• _MATERIAL PROVIDED_
Segment Open

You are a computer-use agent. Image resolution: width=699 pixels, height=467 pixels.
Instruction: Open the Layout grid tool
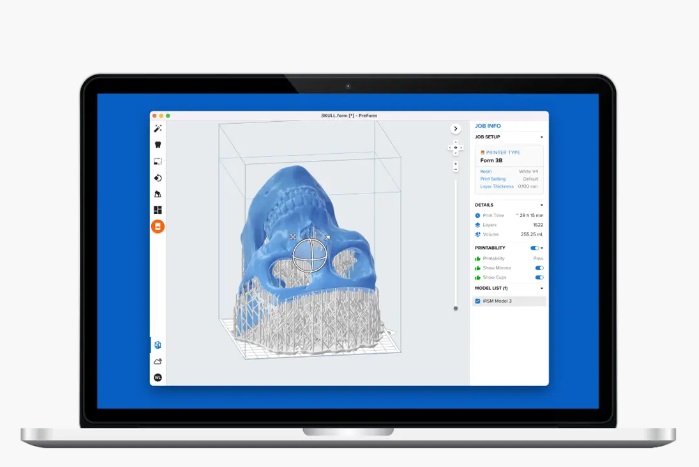158,210
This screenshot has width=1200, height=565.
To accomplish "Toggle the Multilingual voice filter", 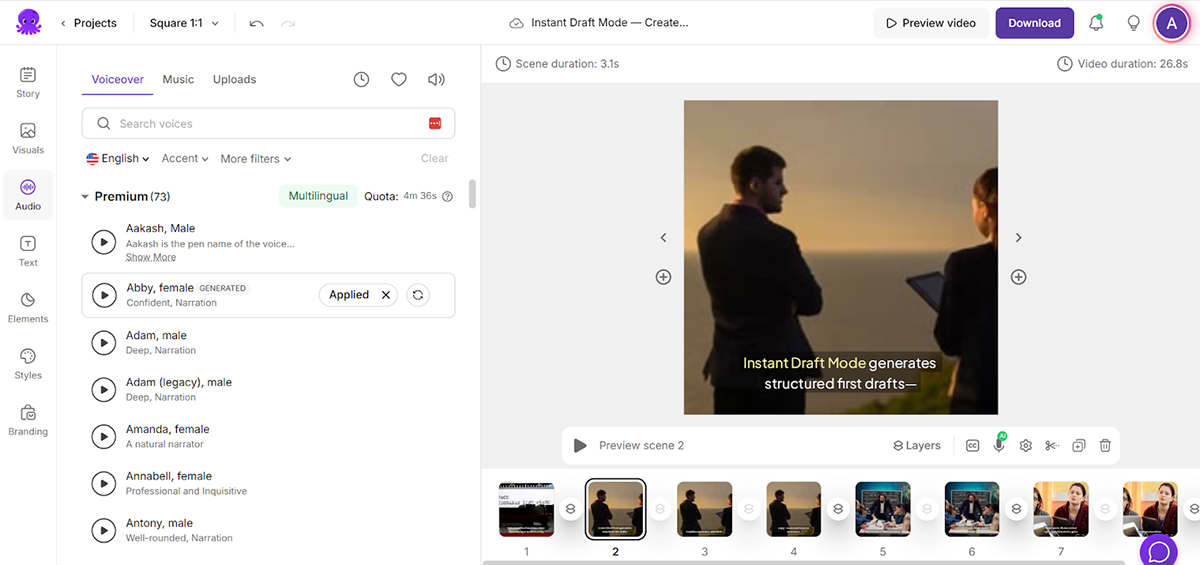I will (x=318, y=196).
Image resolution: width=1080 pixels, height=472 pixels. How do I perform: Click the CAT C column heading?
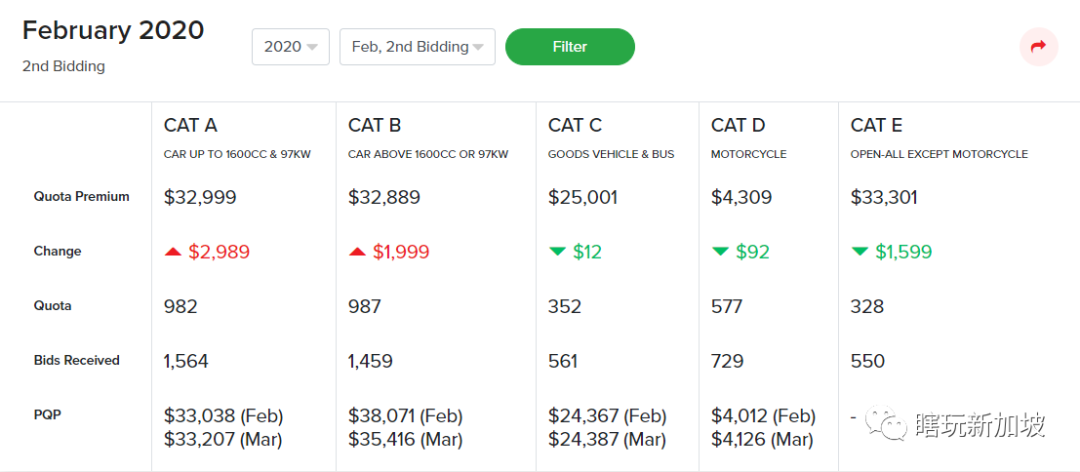tap(574, 125)
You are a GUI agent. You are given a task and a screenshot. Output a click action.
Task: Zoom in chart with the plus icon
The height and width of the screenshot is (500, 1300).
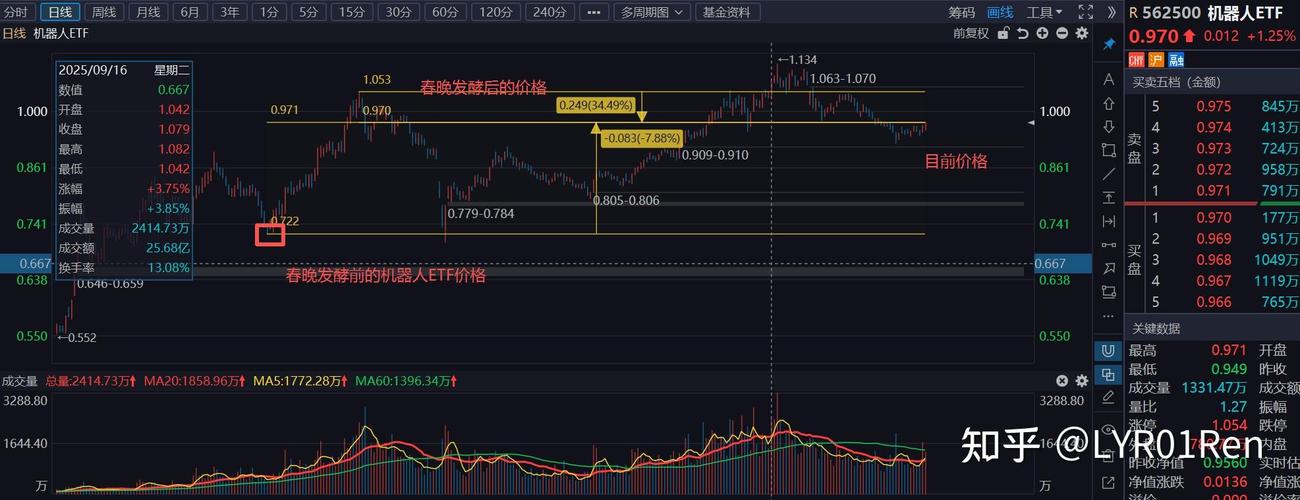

Segment Closed

Wherever a line of the data holds "agent", copy that line.

• _TASK RESULT_
You are a computer-use agent. Image resolution: width=699 pixels, height=467 pixels.
You are a GUI agent. You are given a task and a screenshot. Output a click action.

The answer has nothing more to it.